Schedules have been loaded into the system and award space is now bookable with a variety of oneworld currencies. Use either your British Airways or American miles for travel on Air Berlin with no fuel surcharges. All new flights have two business class seats loaded, though no economy class seats yet.
Dusseldorf to Boston – begins 07 May 2016
AB7472 Dusseldorf to Boston dep 1350 arr 1530
AB7473 Boston to Dusseldorf dep 1750 arr 0645+1
- 07 May 2016 – 11 June 2016 – 3x weekly (Tuesdays, Thursdays, Saturdays)
- from 12 June 2016 – 4x weekly (Tuesdays, Thursdays, Saturdays, Sundays)
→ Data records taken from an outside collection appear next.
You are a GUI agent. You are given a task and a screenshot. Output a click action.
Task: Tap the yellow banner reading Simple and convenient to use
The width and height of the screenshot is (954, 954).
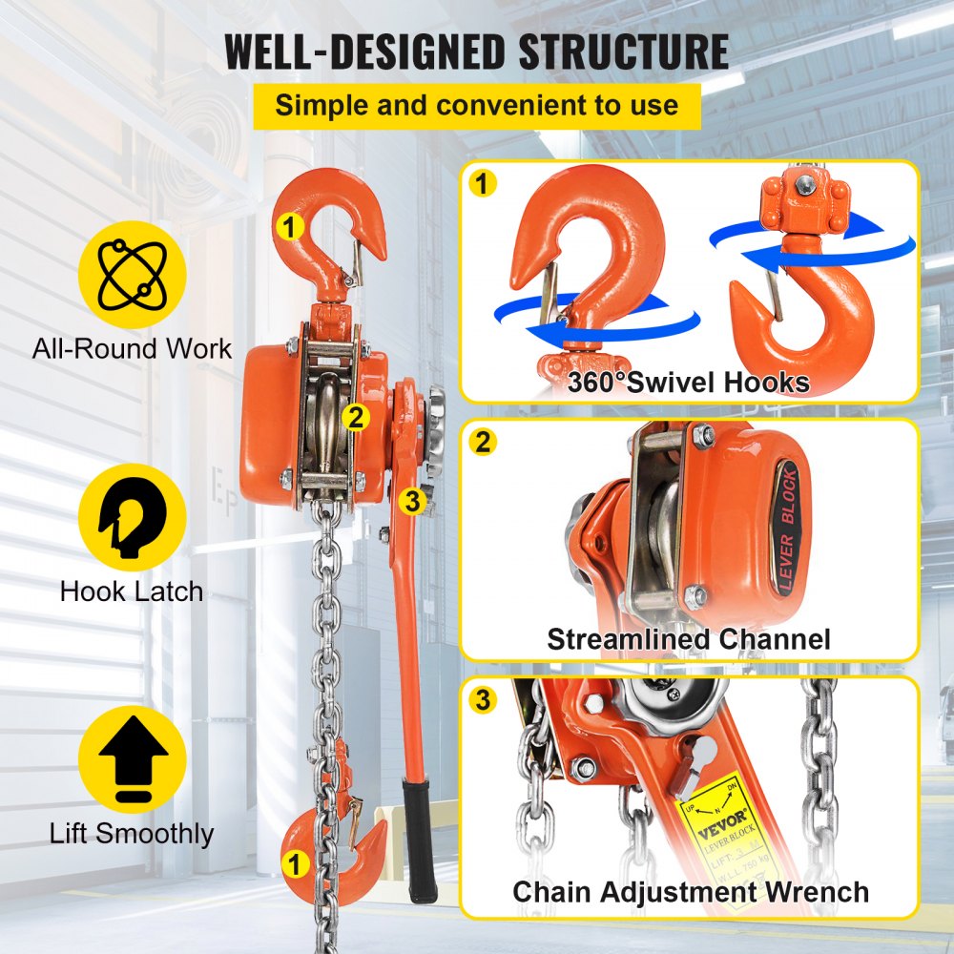click(476, 105)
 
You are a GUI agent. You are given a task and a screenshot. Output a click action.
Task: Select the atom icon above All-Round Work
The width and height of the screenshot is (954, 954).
click(132, 274)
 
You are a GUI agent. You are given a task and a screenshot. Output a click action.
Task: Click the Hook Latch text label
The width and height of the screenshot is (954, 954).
click(132, 591)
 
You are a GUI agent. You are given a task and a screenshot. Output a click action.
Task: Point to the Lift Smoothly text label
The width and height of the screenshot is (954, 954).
click(132, 834)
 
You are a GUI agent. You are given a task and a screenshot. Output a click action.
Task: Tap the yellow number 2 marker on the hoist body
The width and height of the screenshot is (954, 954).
click(355, 417)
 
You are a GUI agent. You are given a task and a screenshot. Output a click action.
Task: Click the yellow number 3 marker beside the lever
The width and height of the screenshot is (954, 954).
click(411, 501)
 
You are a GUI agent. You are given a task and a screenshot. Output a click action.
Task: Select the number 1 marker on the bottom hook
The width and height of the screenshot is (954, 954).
click(295, 864)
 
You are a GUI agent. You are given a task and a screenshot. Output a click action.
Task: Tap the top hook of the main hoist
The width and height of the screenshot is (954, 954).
click(324, 234)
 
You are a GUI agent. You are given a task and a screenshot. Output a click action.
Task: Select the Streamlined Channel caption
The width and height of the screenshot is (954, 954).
click(688, 638)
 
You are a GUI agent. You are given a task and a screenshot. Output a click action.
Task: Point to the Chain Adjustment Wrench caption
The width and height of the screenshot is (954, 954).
click(690, 892)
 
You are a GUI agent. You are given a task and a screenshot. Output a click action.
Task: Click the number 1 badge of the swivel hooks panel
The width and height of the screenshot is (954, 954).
click(484, 183)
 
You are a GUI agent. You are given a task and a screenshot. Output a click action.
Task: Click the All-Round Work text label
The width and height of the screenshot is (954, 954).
click(132, 348)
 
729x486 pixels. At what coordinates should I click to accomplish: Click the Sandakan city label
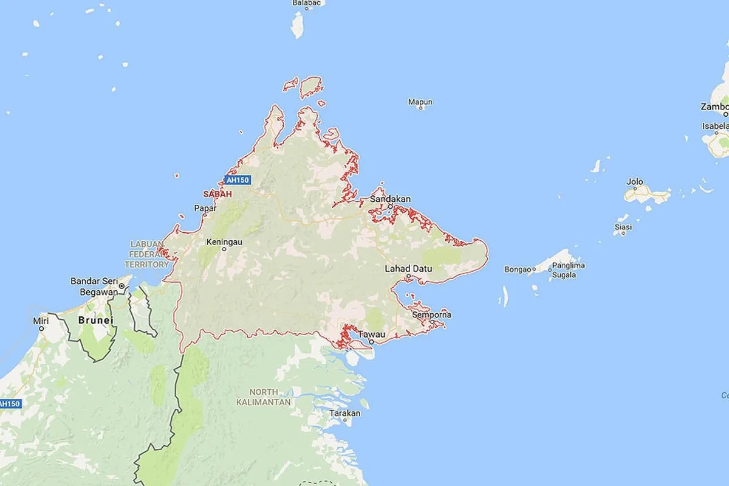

Dusseldorf to Dallas – begins 06 May 2016
AB7010 Dusseldorf to Dallas dep 0915 arr 1250
AB7011 Dallas to Dusseldorf dep 1440 arr 0705+1
- from 06 May 2016 – 4x weekly in both directions (Sundays, Mondays, Wednesdays, Fridays)
Dusseldorf to San Francisco – begins 06 May 2016
AB7392 Dusseldorf to San Francisco dep 1320 arr 1555+1
AB7393 San Francisco to Dusseldorf dep 1755 arr 1335+1
- 07 May 2016 – 08 June 2016 – 3x weekly (Sundays, Wednesdays, Fridays)
- from June 9, 2016 – 5x weekly (Sundays, Mondays, Wednesdays, Thursdays, Fridays)
A couple things to keep in mind. First, AA has not yet loaded the space online, so you will need to call to book it. If you have Qantas or BA points, the space is now bookable online. Second, Air Berlin is one of those carriers that is great about releasing space in advance — usually 350 days in advance if you have BA or QF points — but not very good at opening up additional space, particularly close-in to travel. Do not count on additional last minute seats opening up.
Nevertheless, a great way to score transatlantic business class class and especially lucrative from the West Coast. The Road More Traveled has more on the new Dallas service.
Matthew: Have OW miles to burn long-haul NA-EU. Of Aer Lingus, Air Berlin, and Iberia (all which I have never flown and want to try, but…) J class how would you stack them? Berlin’s seats seem awfully narrow, hit or miss Teutonic cabin crew while Iberia’s service isn’t great (‘the personality of an olive pit’ I once read) via reviews but they are getting a new seats; Lingus with their new seat and service seems the best according to reports, incl. yours. Ultimately the decision will be made on availability, but I don’t necessarily want to take the least favorable carrier. On NA return I want to fly Qatar, do they have any Fifth routes from EU to NA or vice versa?. Thanks.
@Steve: I would rank the seats —
All are actually quite similar
But I like all three — you can check out my recent review of Aer Lingus here (I know you’ve seen it, but for others):
http://upgrd.com/matthew/dublin-to-boston-in-aer-lingus-business-class.html
People complain about these type of business class seats because of the constrained foot space, but I find them to be no problem.
On the way back, you can fly via DOH on Qatar, but extra miles will be needed — you’ll need 30K for business form Europe to Doha and then 67.5K back to the States versus just 50K on Finnair, Iberia, Air Berlin, AA, or BA.